The mechanism of cytosine methylation common to all DNA cytosine methyltransferases (6) promotes hydrolytic deamination of the N4 exocyclic amino group, and 5meC is more susceptible to spontaneous deamination than the unmethylated base. Unlike deamination of cytosine, which generates the non-standard base uracil, deamination of 5meC generates the normal DNA base thymine. Thus, 5meC:G base pairs become promutagenic G:T mismatches which if not repaired, give rise to C:G→T:A transition mutations. Eukaryotes possess at least two repair enzymes, thymine DNA glycosylase (TDG) (7) and 5meC-binding domain glycosylase 4 (8), which recognise G:T mispairs specifically within the context of 5′-T-p-G-3′/3′-G-p-5meC-5′, and initiate a base-excision repair pathway by hydrolysing the N-glycosidic bond connecting the thymine base to the deoxyribose. While some bacteria possess homologues of TDG (9), these simpler mismatch-specific uracil-DNA glycosylase (MUG) enzymes are primarily active against U:G and ethenoC:G mismatches (10,11), displaying only slight activity to G:T mispairs (12), and are unlikely to provide a major pathway for repair of deaminated 5meC:G.
An alternative nucleotide excision repair pathway for G:T mismatches is provided in bacteria by the very-short-patch-repair (Vsr) endonucleases (13,14). These enzymes initiate repair by cleaving the phosphodiester backbone on the 5′ side of the thymine in a G:T mismatch. Extension of the generated 3′-OH by a repair DNA polymerase such as Escherichia coli polymerase I combined with displacement and excision of the mismatched 5′ ‘flap’ and ligation can then restore the original sequence. The archetypal Vsr endonuclease is the dcm-Vsr which specifically recognises and cleaves hemi-deaminated/hemi-methylated dcm sequence in E.coli and some other enteric bacteria.

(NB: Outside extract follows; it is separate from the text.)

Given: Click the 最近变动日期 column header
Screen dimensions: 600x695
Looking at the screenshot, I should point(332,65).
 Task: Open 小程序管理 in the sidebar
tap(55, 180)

Vsr-initiated very-short-patch-repair reinstates the hemi-methylated dcm sites which are the substrate for the dcm maintenance methyltransferase (15). Although the role of the dcm sites in E.coli is obscure, the presence of a specific repair mechanism suggests that their maintenance is important to E.coli in a way that is not yet appreciated. Homologues of dcm-Vsr have been identified in a number of bacteria, in association with restriction– modification systems in which cytosine 5-methylation is used to prevent DNA self-cleavage by restriction endonucleases (16). The presumed role of the associated Vsr enzymes in these systems is to initiate repair of G:T mismatches resulting from deamination of the 5meC:G base pairs arising in the methylated restriction target sequences.

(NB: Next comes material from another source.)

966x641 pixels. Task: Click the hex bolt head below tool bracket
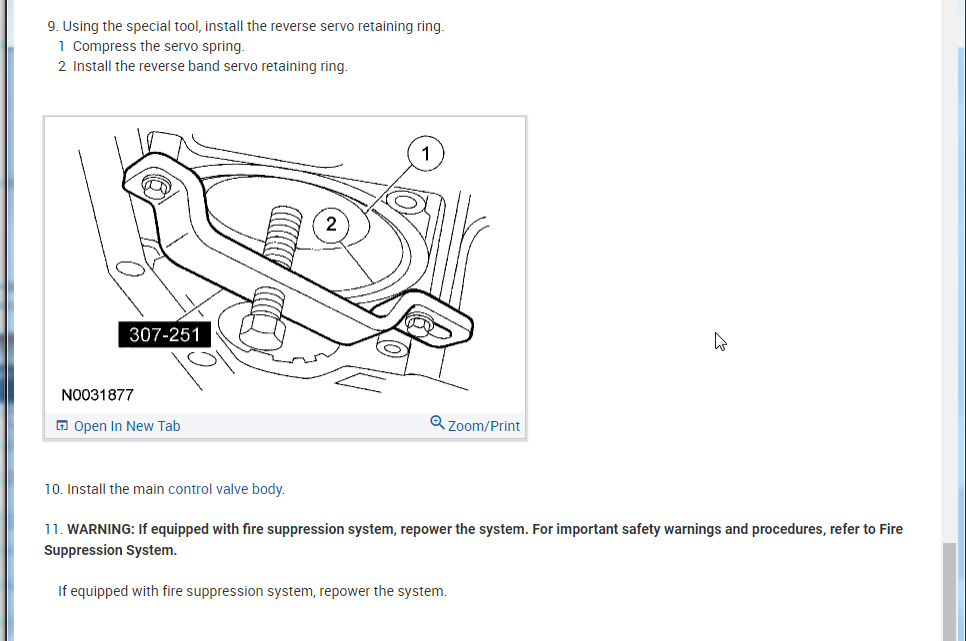point(261,331)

We have now determined the structure of a complex between the E.coli dcm-Vsr and a continuous ‘nicked’ DNA duplex designed to self-assemble and generate an authentic dcm-Vsr product site at the juxtaposition of adjacent oligonucleotides. The structure explains the high affinity of Vsr enzymes for their nicked product, and identifies the protein–DNA interactions that may play a role in determining specificity for the G:T mismatch and for the dcm context. Structural changes in the DNA itself that result from hemi-deamination may explain the observed preference for the hemi-methylated product. The success of the self-assembling ‘nicked’ duplex in forcing a crystal lattice suggests that this might be a powerful general method for co-crystallisation of protein–DNA complexes.
MATERIALS AND METHODS
Cloning, expression and crystallisation
Escherichia coli Vsr-dcm endonuclease was cloned by PCR amplification from E.coli JM109. Due to uncertainty as to which of two possible methionines provided the authentic start codon, two different clones were constructed; a ‘long’ clone expressing a 156 residue protein from the first candidate ATG, and a ‘short’ clone expressing a 143 residue protein from the second ATG. Both constructs were cloned into pRSETB and expressed in E.coli B834 (DE3). Cells were grown in 1.5× Oxoid Nutrient Broth to an A600 of 0.5–0.9. Following induction with 0.8 mM IPTG the broths were maintained at 37°C overnight prior to harvesting.
Cells were resuspended in buffer containing 20 mM Tris pH 7.5, 2 mM MgCl2, 50 mM NaCl and 1 mM PMSF. The cells were lysed by sonication and were subsequently incubated on ice with 1% streptomycin sulphate for 30 min prior to centrifugation. The clarified lysate was then applied to a Q-Sepharose column equilibrated in 20 mM Tris pH 7.5, 2 mM MgCl2, 50 mM NaCl and 0.1 mM PMSF. Protein was eluted from the column using a linear salt gradient (0.1–1 M NaCl). Fractions containing Vsr were then concentrated prior to size exclusion chromatography (Superdex-75) in buffer containing 50 mM HEPES pH 7.0 and 200 mM NaCl. Vsr-containing fractions were diluted to 100 mM NaCl and were applied to a heparin–Sepharose column equilibrated in 50 mM HEPES pH 7.0 and 100 mM NaCl. Protein was eluted using a linear salt gradient (0.1–1 M NaCl). Purified Vsr was then concentrated by diluting to a salt concentration of 100 mM NaCl followed by loading onto a 1 ml HiTrap SP-Sepharose (Pharmacia) column equilibrated in the same buffer. Protein was eluted in buffer containing 50 mM HEPES pH 7.0 and 1 M NaCl, in which the protein was stored at 4°C prior to crystallisation trials.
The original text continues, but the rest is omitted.